Citations refer to items in the reference list by author name and year within
parentheses, e.g., (Peffers 2003). They should not use numbers. For up to five authors
show all names and year, e.g., (Peffers and Ma 2003), (Peffers, Genglar, and Tuunanen
2003), or (Hallikainen, Heikkila, Peffers, Saarinen, and Wijnhoven 1998). To cite more
than five authors, show first name and et al., e.g., (James et al. 1995). When a
combination of authors has more than one in a year differentiate among papers by using
a,b,c…, e.g., (Klein 2003a).
References style
All authors, regardless of the number should be listed in the reference item. Items
in the reference list are ordered alphabetically. They must not be numbered.
Book
Author(s), Title in Italics, Place of Publication: Publisher, Year, Pages (if
appropriate).
Example: Fukuyama, F., Trust: Social Virtues and the Creation of Prosperity,
New York: The Free Press,1995.
Journal or magazine article
Author(s), “Title,” Journal Name in Italics, Year, Volume:Issue, Pages.
Example: Mayer, R.C., J.H. Davis, and F.D. Schoorman, “An integrative model
of organizational trust,” Academy of Management Review, 1995, 20:3, pp. 709-734.
Example: Moore, S.F., L.S. Shaffer, E.L. Pollak, and P. Taylor-Lemcke, “The
effects of interpersonal trust and prior common problem experience on common
management,” Journal of Social Psychology, 1987, 127, pp. 19-29.
Edited book
Editors(s) (ed.), Title in Italics, Publisher, Place of Publication, Year.
Example: Edwards, L. and C. Waelde (eds.), “Law & the Internet,” Hart
Publishing, Oxford, 2000.
Article in Edited Book
Authors(s), “Title of Article” in Editor name (ed.), Title in Italics, Publisher,
Place of Publication, Year, Pages.
Example: Zucker, L., “Production of trust: institutional sources of economic
structure: 1840-1920," In Research in Organizational Behavior, Staw, B. and L.
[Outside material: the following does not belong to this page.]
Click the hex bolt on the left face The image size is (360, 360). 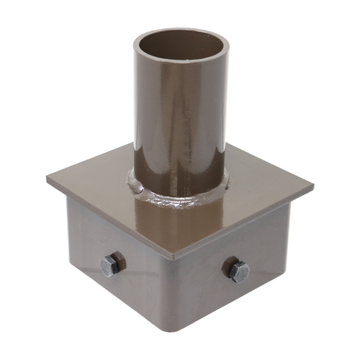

Cummings (eds.), JAI Press, Greenwich, CT, 1986, pp. 53-111.
Newspaper Article
Use the exact date, where available.
Author(s), “Title of Article,” Name of Newspaper in Italics, Date, Pages.
Example: Beer, M., “64% of web users don't trust sites,” San Francisco
Examiner, 17 August, 1999, p. 23.
Electronic Publications
Note that your web link will not be published to be live. JITTA contains live links
only to its own pages. Use a short URL to the source’s front page, rather than a very long
link to the document. Long links are difficult to retype accurately.
Author(s), “Title of Article,” Year. Available at: URL, last accessed Date.
Example: OECD, “Dismantling the Barriers to Electronic Commerce,” 1997.
Available at: http://www.oecd.org, last accessed 23 August 2002.
Personal Communication
Name of Source, Personal Communication, Date
Example: Dos Santos, B. L., Personal Communication, April 2003.